Priority group

  • Release version: Zurich
  • Updated July 31, 2025
  • 1 minute to read

    • For better triage and focus, alerts that have a higher priority are brought to the top of the alert list. This placement brings to your attention those alerts that require you to handle them at a higher priority than other alerts.

    The priority group indicates which alerts should be attended to first. Priority is calculated for each open alert and then mapped into one of four priority categories.

    Thresholds

    Thresholds on the calculated priority are used to determine to which category the alert is mapped to. Alerts with a priority above the value of the evt_mgmt.top_priority_group_threshold property are categorized as Urgent, which is the highest priority.

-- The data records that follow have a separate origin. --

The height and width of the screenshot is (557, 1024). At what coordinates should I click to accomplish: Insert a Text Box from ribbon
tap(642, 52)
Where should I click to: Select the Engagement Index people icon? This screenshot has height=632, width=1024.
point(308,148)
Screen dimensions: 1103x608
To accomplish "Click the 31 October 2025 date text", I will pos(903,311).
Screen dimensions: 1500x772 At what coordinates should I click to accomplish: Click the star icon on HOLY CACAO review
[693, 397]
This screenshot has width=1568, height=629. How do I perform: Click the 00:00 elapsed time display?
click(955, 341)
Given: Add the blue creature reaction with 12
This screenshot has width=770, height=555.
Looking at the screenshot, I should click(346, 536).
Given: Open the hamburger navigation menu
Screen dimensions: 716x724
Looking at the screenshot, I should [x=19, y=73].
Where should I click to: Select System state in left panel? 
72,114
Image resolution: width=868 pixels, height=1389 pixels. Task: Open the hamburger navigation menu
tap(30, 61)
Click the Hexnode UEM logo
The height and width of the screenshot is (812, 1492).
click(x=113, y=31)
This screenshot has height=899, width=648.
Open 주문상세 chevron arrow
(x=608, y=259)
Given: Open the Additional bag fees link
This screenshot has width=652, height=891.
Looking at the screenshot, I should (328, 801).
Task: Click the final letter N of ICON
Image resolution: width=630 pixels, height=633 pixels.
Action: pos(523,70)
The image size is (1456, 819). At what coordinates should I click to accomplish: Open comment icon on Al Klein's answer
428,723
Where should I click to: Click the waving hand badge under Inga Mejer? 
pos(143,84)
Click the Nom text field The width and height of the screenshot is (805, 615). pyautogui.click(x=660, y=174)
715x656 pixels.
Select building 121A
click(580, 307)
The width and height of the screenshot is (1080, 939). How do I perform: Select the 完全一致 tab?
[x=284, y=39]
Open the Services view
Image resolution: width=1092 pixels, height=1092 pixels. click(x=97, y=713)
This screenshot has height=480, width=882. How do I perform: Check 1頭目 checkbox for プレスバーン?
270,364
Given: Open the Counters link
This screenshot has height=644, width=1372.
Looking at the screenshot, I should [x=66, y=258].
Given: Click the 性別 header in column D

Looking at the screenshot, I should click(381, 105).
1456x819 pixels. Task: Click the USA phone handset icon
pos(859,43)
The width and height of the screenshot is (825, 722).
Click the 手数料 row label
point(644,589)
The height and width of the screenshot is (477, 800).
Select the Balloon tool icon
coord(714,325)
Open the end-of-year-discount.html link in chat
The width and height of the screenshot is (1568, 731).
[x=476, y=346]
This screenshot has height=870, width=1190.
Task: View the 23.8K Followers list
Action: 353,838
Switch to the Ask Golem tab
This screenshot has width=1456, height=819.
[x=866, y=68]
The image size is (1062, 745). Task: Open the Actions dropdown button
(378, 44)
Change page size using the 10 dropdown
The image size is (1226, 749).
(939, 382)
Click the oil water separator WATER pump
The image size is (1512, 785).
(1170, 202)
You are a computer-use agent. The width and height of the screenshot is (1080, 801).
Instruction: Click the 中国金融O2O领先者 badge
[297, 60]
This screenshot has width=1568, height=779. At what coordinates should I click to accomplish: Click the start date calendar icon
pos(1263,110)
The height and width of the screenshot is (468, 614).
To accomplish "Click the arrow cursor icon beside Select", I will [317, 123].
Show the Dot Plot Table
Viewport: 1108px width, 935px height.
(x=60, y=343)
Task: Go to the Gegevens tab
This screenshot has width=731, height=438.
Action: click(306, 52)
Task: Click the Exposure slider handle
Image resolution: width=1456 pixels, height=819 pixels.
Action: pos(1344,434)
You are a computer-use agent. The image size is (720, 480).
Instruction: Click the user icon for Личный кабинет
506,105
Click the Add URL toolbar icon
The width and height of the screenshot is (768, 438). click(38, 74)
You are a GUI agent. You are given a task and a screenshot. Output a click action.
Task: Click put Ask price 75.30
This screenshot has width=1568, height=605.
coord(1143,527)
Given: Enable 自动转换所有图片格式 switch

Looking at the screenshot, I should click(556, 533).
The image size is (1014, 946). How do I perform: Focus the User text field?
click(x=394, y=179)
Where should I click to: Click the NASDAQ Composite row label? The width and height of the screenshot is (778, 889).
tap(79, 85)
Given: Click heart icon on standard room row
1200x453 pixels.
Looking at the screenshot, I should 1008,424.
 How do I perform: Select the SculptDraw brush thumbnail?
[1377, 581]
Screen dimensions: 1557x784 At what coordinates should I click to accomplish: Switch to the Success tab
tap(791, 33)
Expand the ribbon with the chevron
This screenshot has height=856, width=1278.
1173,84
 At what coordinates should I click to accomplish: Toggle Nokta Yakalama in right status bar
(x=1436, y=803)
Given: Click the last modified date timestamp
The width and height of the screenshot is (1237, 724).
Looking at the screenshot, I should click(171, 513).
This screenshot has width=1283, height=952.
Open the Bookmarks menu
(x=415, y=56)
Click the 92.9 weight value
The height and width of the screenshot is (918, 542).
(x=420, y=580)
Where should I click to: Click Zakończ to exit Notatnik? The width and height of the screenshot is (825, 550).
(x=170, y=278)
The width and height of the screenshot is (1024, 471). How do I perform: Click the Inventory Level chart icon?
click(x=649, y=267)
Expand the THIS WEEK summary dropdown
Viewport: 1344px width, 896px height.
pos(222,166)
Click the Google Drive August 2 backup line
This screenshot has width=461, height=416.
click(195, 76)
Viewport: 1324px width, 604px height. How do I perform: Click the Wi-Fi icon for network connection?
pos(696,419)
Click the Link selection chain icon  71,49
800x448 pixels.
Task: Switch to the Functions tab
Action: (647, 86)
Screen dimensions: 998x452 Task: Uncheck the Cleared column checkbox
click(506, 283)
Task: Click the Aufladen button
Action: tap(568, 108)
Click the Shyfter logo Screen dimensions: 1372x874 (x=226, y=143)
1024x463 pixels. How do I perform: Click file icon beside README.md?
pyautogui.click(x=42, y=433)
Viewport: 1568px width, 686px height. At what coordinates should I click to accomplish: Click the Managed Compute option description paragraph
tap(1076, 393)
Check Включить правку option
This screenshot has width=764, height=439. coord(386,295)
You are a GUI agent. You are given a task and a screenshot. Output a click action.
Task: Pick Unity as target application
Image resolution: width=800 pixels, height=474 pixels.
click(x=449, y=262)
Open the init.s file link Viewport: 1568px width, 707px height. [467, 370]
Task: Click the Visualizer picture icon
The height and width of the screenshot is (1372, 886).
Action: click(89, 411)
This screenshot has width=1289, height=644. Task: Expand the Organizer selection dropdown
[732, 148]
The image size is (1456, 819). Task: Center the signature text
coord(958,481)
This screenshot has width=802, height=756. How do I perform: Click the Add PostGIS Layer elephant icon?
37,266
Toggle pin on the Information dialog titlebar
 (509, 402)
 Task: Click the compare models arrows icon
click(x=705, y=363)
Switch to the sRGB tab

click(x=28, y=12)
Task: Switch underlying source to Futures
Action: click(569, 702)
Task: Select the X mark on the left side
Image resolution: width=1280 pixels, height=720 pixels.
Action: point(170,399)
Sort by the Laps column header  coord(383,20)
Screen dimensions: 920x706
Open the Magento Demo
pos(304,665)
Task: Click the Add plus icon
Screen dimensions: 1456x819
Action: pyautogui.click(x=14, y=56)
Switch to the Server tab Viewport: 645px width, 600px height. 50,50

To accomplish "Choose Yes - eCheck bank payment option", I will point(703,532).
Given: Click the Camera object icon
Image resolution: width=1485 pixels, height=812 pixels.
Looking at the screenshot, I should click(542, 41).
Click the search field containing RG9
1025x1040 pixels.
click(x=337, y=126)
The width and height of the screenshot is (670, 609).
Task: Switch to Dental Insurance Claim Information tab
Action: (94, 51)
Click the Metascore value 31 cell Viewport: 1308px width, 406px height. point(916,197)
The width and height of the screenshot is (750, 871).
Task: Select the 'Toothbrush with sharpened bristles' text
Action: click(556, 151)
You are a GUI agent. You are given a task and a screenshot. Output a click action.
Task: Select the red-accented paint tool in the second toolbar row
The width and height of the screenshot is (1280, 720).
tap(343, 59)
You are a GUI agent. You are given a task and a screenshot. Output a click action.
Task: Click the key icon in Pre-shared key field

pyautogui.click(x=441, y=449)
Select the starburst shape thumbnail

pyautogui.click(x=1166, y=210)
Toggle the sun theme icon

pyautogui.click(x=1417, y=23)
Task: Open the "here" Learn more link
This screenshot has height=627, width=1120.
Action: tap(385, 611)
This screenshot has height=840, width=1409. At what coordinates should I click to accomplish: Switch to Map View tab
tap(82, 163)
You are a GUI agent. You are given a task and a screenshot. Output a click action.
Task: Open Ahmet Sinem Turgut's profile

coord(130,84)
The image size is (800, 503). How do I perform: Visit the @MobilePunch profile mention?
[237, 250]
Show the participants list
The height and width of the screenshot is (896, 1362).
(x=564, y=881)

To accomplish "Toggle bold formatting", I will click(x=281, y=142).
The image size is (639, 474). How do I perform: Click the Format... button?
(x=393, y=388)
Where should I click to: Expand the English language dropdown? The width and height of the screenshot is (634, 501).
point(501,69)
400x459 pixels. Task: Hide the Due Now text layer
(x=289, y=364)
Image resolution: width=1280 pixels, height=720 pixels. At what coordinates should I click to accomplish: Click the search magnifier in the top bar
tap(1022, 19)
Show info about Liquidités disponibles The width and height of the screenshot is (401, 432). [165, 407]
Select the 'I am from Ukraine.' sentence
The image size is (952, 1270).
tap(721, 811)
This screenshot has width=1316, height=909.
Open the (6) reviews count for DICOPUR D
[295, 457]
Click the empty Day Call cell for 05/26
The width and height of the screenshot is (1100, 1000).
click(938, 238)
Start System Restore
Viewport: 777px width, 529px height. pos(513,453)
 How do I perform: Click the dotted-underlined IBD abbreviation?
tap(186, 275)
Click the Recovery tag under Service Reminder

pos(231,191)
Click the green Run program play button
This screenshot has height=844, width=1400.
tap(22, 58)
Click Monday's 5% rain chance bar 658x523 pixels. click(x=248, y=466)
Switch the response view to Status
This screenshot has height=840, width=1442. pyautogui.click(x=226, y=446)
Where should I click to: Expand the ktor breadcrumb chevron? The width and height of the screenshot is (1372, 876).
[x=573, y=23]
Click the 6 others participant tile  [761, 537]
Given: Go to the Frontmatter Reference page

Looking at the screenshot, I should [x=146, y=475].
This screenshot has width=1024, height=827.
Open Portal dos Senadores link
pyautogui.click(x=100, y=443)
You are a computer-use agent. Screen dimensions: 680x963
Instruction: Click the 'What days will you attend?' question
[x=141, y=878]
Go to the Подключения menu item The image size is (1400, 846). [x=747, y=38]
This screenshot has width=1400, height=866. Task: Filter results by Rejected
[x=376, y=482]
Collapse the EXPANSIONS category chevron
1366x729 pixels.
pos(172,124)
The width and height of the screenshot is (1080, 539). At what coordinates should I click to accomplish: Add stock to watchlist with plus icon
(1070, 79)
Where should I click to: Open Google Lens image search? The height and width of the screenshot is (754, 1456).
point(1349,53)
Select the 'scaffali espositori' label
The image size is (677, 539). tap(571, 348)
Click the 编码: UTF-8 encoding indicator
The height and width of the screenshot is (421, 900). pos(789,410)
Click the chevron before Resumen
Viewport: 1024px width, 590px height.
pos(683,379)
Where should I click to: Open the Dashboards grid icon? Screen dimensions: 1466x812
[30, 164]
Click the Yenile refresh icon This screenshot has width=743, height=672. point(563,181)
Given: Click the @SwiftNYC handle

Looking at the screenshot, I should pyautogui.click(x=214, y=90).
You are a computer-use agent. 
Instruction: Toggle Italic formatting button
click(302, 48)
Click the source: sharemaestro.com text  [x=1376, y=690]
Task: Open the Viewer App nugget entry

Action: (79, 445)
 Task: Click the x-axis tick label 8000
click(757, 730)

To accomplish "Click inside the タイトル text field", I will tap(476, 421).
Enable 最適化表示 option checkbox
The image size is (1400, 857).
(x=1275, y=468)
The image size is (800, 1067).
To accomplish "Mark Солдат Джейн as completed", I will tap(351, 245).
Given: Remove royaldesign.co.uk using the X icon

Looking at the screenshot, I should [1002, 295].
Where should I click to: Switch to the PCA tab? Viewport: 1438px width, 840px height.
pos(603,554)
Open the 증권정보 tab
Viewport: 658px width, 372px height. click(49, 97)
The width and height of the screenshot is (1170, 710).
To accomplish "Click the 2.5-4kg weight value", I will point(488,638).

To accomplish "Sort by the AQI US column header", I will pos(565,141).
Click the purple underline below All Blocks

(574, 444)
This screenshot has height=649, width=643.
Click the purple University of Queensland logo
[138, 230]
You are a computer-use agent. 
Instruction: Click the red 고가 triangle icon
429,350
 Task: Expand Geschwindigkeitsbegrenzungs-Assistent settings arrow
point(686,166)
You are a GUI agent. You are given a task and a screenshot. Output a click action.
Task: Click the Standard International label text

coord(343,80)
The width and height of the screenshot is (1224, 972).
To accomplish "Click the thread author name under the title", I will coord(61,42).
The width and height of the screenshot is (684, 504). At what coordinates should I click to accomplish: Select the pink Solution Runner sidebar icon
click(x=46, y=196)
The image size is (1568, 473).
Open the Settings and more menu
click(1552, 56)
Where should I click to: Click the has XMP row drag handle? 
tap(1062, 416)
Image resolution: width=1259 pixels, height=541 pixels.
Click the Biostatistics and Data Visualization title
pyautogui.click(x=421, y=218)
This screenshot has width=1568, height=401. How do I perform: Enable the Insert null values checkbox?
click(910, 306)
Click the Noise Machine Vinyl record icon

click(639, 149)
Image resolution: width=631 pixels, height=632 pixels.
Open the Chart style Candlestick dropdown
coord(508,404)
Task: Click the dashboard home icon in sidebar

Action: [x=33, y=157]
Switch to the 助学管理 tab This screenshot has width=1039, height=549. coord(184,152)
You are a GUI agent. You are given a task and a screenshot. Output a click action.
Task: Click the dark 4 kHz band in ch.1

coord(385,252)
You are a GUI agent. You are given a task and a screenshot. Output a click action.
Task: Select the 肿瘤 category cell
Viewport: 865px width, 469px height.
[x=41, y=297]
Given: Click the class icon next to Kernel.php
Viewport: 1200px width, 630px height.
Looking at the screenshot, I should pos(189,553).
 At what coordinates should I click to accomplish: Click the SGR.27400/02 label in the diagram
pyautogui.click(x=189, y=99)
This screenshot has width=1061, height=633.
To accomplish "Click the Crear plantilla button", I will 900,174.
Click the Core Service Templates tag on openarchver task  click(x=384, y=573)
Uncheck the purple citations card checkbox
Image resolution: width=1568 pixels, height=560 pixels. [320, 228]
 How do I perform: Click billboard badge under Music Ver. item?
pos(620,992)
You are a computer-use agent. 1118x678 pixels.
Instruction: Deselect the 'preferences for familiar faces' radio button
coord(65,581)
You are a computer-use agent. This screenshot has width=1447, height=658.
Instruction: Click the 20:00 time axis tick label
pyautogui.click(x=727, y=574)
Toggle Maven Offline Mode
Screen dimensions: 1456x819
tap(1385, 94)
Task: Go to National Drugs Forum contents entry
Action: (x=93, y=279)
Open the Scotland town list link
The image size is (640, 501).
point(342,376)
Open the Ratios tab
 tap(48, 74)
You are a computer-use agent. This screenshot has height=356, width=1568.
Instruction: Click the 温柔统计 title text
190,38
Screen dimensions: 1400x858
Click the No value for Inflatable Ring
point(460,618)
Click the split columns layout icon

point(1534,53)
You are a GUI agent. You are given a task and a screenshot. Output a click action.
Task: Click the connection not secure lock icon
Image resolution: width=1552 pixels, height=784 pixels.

The default value of this threshold is 1M.

    Priority group categories

    The priority groups into which alerts fall are listed in the following table.
    Table 1. Alert priority groups
    Priority group Icon
    Urgent Urgent priority
    High High priority
    Moderate Moderate priority
    Low Low priority value

    The value of the alert priority group is more meaningful than the alert severity on its own. For example, an alert with a severity of Major, may not be in need of resolution ahead of an alert whose priority is Critical. The combined group priority value takes the weight of each factor into account, giving you a better indication of which alert to attend to first.

    The alert priority group is available in alert lists in the Dashboard, Alert Intelligence, and All Alerts page. For example, in the All Alerts list, the alert priority group is displayed as depicted in the following image.

    Alert priority group

    Triggers that cause recalculation

    Changes to open alerts trigger the recalculation of the priority and then the alert is again categorized into the relevant priority group. Closed alerts are not considered for alert priority group calculation.